Perusahaan Umum Daerah (Perumda) Pasar Makassar Raya secara resmi menjalin kemitraan strategis dengan Institut Bisnis dan Keuangan (IBK) Nitro Makassar untuk menyelenggarakan program beasiswa pendidikan tinggi. Inisiatif kolaboratif ini ditujukan khusus bagi anak-anak pedagang tradisional yang berada di bawah naungan Badan Usaha Milik Daerah (BUMD) tersebut.
Direktur Utama Perumda Pasar Makassar Raya, Ali Gauli Arief, menjelaskan bahwa langkah ini merupakan bentuk nyata kepedulian sosial sekaligus apresiasi atas loyalitas para pedagang. Kehadiran program beasiswa ini diharapkan mampu memangkas kendala finansial yang kerap menjadi penghalang bagi keluarga pedagang kecil untuk menyekolahkan anak-anak mereka hingga ke jenjang perguruan tinggi.
Pada tahap awal penerapannya, program jalur kerja sama ini akan menyasar tujuh pasar tradisional utama di Kota Makassar, antara lain Pasar Sentral, Pasar Butung, Pasar Pa’baeng-baeng, Pasar Terong, Pasar Daya, Pasar Toddopoli, dan Pasar Pannampu. Sebanyak 35 kuota disiapkan untuk fase perdana, dengan alokasi masing-masing lima anak pedagang terpilih dari setiap pasar tersebut.
Senada dengan hal itu, Dekan Fakultas Ekonomi dan Bisnis IBK Nitro Makassar, Dr. Sujatmiko, memaparkan bahwa program ini dirancang guna mempermudah akses pendidikan bisnis bagi keluarga pelaku usaha mikro. Penerima beasiswa akan dibebaskan sepenuhnya dari biaya pendaftaran sebesar Rp300 ribu dan uang pangkal senilai Rp6 juta. Mereka hanya dikenakan Uang Kuliah Tunggal (UKT) bersubsidi sebesar Rp350 ribu per bulan, sementara selisih biayanya ditanggung oleh pihak mitra.

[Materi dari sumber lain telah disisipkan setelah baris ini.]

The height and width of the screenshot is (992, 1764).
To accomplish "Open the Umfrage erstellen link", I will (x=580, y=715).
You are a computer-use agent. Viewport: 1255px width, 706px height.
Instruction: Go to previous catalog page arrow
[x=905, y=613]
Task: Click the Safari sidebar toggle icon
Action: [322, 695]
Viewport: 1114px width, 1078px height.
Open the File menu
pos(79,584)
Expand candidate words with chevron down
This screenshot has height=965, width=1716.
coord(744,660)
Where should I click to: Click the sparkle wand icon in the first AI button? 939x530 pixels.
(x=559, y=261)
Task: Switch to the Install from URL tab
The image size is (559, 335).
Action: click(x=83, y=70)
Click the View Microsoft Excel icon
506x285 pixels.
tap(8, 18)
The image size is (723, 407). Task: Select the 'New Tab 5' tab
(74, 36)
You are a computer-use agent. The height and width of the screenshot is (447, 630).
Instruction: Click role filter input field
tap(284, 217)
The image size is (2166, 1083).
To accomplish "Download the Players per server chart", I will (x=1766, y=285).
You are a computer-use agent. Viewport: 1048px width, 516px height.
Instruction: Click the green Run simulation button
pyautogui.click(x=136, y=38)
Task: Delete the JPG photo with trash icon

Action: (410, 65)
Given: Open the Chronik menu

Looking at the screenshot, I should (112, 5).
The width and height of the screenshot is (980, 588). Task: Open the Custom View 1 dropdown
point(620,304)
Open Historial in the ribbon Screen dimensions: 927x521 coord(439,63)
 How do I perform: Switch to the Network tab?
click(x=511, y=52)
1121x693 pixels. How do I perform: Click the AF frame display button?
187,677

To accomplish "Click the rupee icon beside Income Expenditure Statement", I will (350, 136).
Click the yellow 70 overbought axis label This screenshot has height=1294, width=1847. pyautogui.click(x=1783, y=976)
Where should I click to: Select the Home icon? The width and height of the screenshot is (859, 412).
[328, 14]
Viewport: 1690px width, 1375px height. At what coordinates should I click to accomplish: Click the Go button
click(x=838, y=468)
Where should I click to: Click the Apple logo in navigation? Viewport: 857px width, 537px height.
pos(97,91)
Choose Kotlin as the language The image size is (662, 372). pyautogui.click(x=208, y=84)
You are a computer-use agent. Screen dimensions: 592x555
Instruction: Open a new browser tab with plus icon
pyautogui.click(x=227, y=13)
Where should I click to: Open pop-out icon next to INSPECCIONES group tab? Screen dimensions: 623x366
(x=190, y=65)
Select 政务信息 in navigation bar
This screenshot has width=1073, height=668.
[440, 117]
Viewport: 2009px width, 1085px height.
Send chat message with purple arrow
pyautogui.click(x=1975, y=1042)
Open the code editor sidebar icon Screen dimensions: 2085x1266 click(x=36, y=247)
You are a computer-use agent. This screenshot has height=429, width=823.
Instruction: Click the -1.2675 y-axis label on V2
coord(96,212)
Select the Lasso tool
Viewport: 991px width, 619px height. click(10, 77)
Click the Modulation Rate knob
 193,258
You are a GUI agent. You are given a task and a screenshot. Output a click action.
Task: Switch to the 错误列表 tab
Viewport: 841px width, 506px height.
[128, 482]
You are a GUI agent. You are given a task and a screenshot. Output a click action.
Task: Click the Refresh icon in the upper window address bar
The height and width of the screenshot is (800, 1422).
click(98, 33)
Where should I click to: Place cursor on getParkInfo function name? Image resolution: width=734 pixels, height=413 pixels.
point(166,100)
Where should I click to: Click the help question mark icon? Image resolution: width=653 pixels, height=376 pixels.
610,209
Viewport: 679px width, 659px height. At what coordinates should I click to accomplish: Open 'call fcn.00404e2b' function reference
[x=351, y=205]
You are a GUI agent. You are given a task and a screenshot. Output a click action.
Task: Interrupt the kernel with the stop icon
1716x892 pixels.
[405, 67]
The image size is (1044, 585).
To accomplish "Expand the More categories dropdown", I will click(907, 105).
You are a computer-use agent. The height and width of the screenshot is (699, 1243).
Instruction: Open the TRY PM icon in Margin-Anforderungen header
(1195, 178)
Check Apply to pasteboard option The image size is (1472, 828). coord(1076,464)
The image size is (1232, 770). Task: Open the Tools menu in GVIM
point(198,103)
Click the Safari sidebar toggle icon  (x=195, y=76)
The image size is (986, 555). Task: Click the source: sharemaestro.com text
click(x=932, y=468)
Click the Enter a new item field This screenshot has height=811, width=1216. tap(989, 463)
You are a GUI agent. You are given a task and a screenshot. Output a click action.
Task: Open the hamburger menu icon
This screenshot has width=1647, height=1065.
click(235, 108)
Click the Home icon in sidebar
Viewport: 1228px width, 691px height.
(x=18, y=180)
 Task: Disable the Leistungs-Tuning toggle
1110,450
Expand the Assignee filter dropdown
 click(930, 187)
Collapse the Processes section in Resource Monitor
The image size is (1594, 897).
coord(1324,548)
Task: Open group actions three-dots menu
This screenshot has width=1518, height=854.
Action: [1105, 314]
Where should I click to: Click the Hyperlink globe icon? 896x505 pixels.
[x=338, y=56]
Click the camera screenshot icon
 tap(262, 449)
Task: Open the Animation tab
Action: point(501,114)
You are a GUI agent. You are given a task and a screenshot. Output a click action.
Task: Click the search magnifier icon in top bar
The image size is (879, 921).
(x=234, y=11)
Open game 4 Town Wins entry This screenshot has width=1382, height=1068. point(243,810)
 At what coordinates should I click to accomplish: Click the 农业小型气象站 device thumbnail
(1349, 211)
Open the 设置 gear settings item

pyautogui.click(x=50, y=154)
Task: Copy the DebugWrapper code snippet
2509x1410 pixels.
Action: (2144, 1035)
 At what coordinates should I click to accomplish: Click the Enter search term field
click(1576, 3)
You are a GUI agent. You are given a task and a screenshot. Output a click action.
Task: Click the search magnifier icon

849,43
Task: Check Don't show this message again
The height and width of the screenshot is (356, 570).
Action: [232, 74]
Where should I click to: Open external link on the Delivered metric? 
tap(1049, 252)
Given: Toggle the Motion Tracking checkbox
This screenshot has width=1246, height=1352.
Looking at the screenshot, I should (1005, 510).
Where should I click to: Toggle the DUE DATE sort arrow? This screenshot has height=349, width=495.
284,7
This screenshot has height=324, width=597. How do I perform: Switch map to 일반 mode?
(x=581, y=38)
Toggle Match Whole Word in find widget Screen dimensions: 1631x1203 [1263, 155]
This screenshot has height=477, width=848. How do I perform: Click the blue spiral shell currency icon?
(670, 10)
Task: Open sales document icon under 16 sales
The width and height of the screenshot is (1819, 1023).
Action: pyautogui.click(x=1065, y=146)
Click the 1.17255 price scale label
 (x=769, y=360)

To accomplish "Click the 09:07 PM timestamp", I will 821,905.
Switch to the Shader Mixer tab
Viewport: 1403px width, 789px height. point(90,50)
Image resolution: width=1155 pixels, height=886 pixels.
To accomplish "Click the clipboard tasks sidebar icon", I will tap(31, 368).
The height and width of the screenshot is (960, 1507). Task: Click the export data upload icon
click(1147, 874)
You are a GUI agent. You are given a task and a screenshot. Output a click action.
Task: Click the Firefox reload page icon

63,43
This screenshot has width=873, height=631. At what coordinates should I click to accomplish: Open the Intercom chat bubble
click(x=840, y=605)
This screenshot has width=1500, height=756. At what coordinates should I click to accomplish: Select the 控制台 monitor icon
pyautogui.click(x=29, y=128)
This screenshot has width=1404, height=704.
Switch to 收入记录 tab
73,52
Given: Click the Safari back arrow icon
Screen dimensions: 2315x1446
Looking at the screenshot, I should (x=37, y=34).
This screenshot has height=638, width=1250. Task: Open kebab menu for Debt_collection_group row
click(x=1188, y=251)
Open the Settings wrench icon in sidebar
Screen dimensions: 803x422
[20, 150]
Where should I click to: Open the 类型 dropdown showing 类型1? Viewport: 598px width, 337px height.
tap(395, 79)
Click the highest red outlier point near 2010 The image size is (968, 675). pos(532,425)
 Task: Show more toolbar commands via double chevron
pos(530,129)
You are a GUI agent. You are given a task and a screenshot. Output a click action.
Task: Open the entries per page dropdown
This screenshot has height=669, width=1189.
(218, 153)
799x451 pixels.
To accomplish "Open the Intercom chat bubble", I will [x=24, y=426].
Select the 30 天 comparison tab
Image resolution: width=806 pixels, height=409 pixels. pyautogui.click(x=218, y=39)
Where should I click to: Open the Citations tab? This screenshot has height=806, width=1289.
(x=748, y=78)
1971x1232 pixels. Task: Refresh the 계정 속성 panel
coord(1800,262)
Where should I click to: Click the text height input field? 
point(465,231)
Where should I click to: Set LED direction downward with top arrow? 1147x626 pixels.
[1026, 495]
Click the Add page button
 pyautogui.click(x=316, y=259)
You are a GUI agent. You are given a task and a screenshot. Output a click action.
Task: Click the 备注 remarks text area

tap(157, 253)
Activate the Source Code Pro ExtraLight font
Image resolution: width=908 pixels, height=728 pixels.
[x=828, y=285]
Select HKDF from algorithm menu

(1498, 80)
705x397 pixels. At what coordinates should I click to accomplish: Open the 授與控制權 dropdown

Mahasiswa penerima manfaat dibebaskan memilih berbagai program studi yang relevan dengan kebutuhan ekonomi digital masa kini. Pilihan tersebut meliputi Diploma III (D3) Keuangan dan Perbankan, serta program Sarjana (S1) untuk bidang Kewirausahaan, Bisnis Digital, dan Manajemen dengan beragam konsentrasi spesifik seperti manajemen keuangan, pasar modal, hingga perbankan syariah.